Saturday, December 29, 2007

Building fires that last

Good evening all--

I have been wondering if you all have the same experience I have when building and tending a fire. It seems, when you leave a fire alone; it has a tendency to burn out. Yet, if you keep messing with it, moving it around, putting hot logs where cold logs are; it keeps going.

This reminds me of my God journey. When I do not tend to it; my Christian life has a tendency to grow cold. When I do not actively move to the a warm place, I tend to grow cold.

For tonight, let me encourage all of us to move toward the embers.

And, for me the embers are other folks in the body.

Warm members who keep me ignited.

The whole fire analogy is about the body of Christ.

Stay close. Tuck yourselves in. Admit you may not have all the flame yourself.

That is ok. That is really perfect.

That is why the body exists.

Climb into another's flame. Rest there. And, then, ignite another.

That is what real fire does.

Do not forsake assembling yourselves together.

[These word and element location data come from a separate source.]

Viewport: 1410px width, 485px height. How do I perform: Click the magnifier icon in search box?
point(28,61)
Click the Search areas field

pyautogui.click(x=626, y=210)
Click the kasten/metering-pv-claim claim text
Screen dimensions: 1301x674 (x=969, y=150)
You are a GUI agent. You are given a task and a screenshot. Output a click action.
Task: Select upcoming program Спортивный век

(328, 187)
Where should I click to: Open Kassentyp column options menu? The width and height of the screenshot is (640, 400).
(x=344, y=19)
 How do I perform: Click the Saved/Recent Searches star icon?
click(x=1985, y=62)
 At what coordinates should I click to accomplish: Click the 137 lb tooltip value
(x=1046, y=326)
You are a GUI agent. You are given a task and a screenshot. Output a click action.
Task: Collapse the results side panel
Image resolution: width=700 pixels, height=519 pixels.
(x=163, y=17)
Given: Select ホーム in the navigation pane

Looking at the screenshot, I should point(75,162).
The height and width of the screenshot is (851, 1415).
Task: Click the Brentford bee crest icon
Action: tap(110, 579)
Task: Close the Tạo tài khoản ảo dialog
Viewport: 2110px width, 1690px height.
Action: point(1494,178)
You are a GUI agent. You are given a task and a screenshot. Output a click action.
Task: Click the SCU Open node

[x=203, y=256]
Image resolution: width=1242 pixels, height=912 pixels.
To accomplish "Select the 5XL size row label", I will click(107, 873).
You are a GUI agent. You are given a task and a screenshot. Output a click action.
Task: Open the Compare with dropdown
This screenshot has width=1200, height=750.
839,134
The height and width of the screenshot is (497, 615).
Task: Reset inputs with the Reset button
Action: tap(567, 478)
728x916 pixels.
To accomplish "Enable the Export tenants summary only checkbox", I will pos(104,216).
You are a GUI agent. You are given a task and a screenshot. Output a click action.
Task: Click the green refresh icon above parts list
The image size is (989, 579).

Wow. Bible verse and real life fire. Nice.








4 comments:

Dixie said...

Great analogy- right on the money. Here's to 'moving the embers'...

Nimrod K said...

Totally right on. It's a great picture of our need for each other. Let's keep that idea going. I had a fire i couldn't keep going yesterday, no really, in our fireplace. The coals just never seemed to get hot enough to keep the fire up. I kept moving the logs around and adding more, but it never would take off again. It just kinda smoldered. This morning it is dead with two unused logs in there. What's that mean, how does it fit in with this analogy of the body? Man, the house is cold!!! Turn on the furnace.

Deb said...

Hi--Thanks for the comments!

Not sure how to help if a fire simply refuses to get started. Maybe a little nudging with more kindling; kind of like going back to the basics; would help. I know big logs, while filled with potential to burn brightly, are the hardest to light!

Nimrod K said...

I think you might be right. Maybe after we are in a relationship with the Lord for a while, we start to get cold. Like the church in Revelation who had forgotten their first love. We forget the main thing. Unless we get a grip on that, no matter how many "hot coals" we are around, we remain cold and dead. Hmmmm.